[INSTRUCTIONS TO FOLLOW]:
Exactly as they appear, retype the lines from the one containing "Switch to the ACCIONES tab" through the final line of the data below. Leave pictures out.

[RECORD EXTRACTS]:
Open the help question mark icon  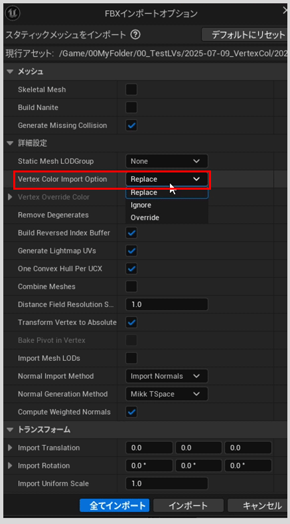point(135,34)

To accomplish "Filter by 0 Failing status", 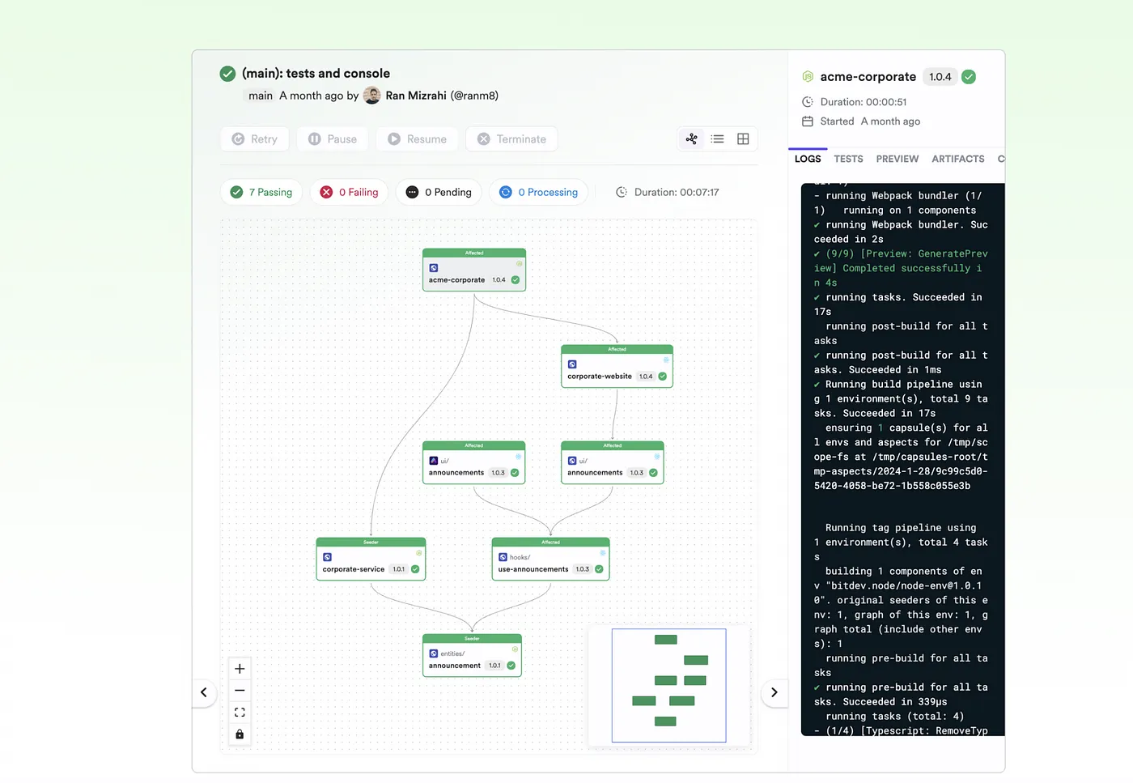I will pyautogui.click(x=350, y=193).
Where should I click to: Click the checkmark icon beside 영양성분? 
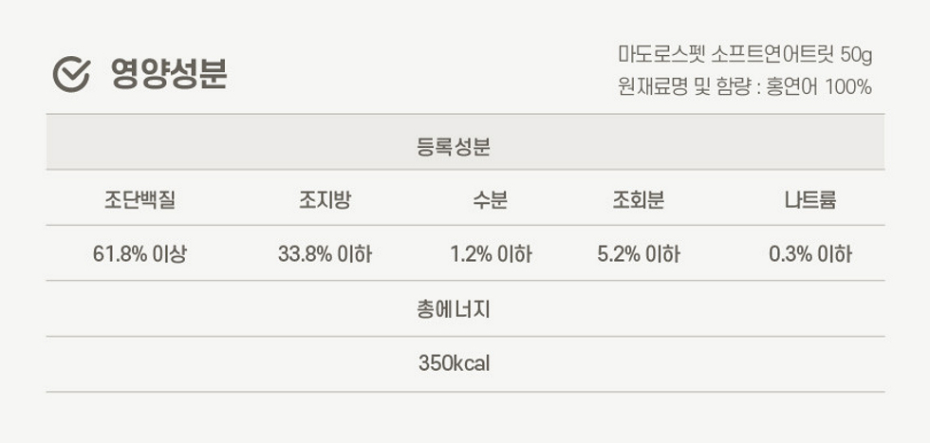(71, 74)
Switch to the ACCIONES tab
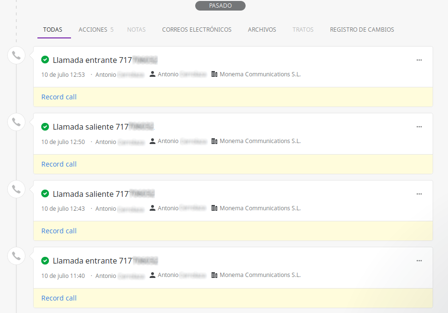 [93, 29]

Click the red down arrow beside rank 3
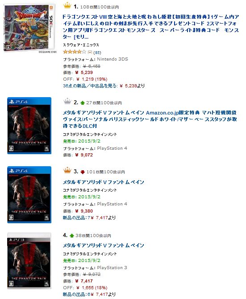pyautogui.click(x=83, y=172)
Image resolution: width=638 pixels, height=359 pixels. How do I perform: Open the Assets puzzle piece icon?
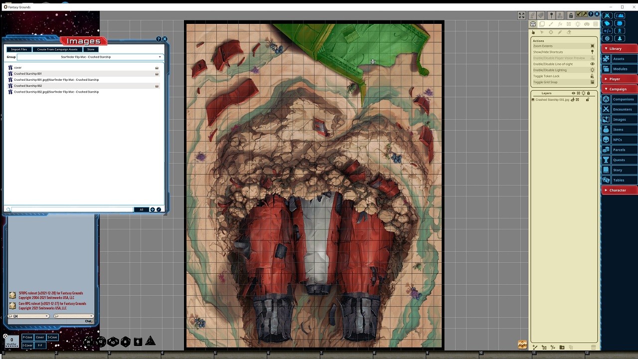pos(606,59)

[FINISHED EXERCISE]:
Switch to the ACCIONES tab
 [93, 29]

Click the red down arrow beside rank 3
pyautogui.click(x=83, y=172)
Image resolution: width=638 pixels, height=359 pixels. How do I perform: Open the Assets puzzle piece icon?
pos(606,59)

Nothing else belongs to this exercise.